→ Required work
Where a line below contains "field", count it. Reply with the total only.

######

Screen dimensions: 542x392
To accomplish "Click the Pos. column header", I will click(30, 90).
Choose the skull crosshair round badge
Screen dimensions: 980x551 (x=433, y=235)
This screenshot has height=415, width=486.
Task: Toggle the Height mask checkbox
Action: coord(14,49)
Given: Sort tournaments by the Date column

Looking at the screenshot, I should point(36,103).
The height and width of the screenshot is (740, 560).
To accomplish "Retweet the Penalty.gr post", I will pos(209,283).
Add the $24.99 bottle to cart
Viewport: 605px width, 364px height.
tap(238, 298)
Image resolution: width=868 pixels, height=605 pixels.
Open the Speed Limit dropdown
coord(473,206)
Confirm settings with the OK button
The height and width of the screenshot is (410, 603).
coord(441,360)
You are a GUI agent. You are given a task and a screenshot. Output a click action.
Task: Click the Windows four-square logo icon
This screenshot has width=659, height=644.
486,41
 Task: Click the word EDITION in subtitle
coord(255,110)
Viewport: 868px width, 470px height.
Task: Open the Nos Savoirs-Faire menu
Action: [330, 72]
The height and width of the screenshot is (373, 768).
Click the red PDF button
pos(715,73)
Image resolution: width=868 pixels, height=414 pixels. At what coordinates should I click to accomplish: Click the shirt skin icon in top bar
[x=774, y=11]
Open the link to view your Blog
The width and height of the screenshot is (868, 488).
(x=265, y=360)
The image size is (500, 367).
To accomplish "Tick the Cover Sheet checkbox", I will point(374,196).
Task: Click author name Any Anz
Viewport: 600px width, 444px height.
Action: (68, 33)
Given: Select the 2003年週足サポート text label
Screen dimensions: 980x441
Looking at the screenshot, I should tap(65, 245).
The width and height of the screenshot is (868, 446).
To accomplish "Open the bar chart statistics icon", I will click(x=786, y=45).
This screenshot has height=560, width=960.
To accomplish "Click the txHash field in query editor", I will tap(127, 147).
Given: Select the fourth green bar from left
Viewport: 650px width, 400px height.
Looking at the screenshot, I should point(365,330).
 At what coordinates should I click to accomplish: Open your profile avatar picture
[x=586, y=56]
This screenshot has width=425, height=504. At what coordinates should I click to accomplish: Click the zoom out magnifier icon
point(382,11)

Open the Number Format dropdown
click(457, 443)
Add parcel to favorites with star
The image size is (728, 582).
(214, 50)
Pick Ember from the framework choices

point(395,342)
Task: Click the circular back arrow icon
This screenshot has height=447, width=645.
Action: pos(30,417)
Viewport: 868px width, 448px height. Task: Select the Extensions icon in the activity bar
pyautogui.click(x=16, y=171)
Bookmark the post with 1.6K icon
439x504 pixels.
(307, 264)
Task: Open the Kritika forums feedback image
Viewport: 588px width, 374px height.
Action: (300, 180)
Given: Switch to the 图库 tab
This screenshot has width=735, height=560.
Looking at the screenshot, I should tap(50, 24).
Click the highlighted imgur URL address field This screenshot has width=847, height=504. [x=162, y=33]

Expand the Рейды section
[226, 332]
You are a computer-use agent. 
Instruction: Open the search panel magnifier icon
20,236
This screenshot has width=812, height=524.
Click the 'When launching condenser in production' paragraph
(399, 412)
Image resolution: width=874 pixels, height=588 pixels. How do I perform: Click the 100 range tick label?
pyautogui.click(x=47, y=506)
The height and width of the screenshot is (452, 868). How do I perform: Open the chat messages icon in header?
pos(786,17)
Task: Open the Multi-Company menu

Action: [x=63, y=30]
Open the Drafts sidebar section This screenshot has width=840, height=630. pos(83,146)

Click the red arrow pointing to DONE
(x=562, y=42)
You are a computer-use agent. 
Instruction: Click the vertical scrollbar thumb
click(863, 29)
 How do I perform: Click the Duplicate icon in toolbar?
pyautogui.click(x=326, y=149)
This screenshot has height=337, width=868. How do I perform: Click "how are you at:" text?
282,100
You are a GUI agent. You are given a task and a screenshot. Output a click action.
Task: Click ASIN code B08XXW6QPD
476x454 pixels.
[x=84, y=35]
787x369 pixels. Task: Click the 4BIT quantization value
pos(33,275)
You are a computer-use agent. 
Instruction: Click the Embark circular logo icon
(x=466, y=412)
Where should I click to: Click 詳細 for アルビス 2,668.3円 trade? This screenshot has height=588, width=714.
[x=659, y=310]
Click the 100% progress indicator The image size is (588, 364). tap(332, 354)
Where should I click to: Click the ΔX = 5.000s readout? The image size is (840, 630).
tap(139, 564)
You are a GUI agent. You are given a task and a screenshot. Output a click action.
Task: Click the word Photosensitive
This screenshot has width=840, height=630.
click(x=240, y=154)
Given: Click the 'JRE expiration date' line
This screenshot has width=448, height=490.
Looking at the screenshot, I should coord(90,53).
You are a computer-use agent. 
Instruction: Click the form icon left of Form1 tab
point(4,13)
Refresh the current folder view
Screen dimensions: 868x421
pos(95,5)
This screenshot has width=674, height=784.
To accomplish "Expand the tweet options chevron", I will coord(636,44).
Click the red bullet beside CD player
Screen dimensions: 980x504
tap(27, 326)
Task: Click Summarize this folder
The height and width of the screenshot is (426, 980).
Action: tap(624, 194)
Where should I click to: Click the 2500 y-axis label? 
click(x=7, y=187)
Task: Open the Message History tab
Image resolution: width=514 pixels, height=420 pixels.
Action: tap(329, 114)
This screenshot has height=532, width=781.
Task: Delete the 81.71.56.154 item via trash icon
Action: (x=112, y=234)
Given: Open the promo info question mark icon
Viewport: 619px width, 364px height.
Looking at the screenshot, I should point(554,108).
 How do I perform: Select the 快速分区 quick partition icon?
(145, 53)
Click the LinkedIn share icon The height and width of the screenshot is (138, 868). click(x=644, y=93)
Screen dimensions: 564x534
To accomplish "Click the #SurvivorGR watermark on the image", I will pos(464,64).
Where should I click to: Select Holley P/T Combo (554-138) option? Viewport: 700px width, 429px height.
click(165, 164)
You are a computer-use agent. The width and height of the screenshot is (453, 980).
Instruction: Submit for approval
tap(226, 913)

######

→ Solved exercise
2